On October 7, 2013, the Game released the cover artwork to the mixtape, the title which now just shortened to OKE. He also revealed it would be released the following day. On October 8, 2013, the Game announced that he would premiere OKE later that night on DJ Skee's SKEE TV on AXS TV. The mixtape featured guest appearances by Too Short, Schoolboy Q, Diddy, Chris Brown, Lil Wayne, Problem, Nipsey Hussle, Juicy J, Young Jeezy, Stat Quo, Skeme, Elijah Blake, Shontelle, Clyde Carson, Joe Moses, Stacy Barthe, Fred the Godson, Sam Hook, K. Roosevelt and Ty$. Production on the mixtape was handled by Cardiak, DJ Mustard, SAP, and Cool & Dre among others.

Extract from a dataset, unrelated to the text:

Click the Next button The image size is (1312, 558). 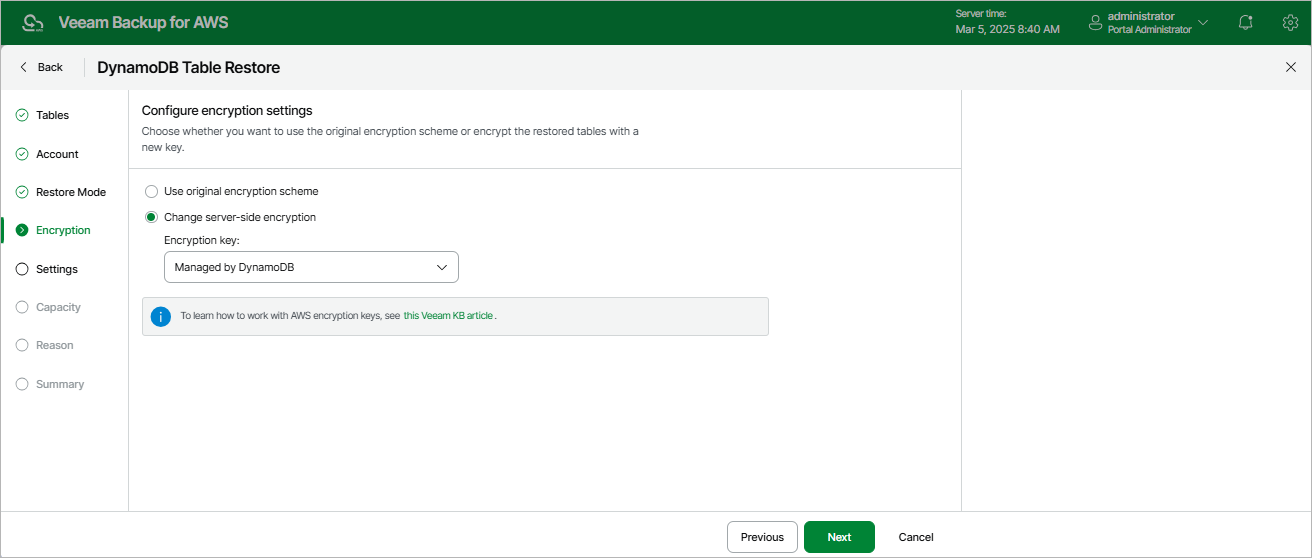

Two days after its free release, the Game released a deluxe edition of OKE to iTunes, featuring two bonus tracks, including "Hollywood" a song with Scarface. The deluxe edition is free of DJ drops and tags, and includes a digital booklet. In the song, the Game takes shot at former G-Unit cohort 50 Cent saying, "Hub City thugs wit me, buck 50/Reunite with G-Unit, bitch fuck 50."

== Critical reception ==

OKE was met with generally positive reviews from music critics. Jake Rohn of BET gave the mixtape a perfect score, saying "OKE is one of his best efforts, album or mixtape. While Game's lyrics are still laced with the angst of feeling slept on, the imposing rhymer shows more willingness to step ever-so-slightly outside his comfort zone, showcasing different tempos and rocking different sounding beats. Game may not be rollin' with Dre anymore, but he shows that he can still drop a classic." Louis Johnson of The Badger Herald also gave the mixtape a perfect score, saying "Overall, OKE combines refreshing instrumentals with classic Game: taking shots at anyone and everyone yet staying original and proactive in his lyrical content. This may be his most focused piece of work since his debut album, The Documentary. Game truly stepped up to the plate this time." Omar Burgress of HipHopDX deemed the mixtape "EP-worthy" saying, "On OKE: Operation Kill Everything, Game is comfortable in his own skin, mixing ratchet material with deeply personal songs all while accommodating his guests."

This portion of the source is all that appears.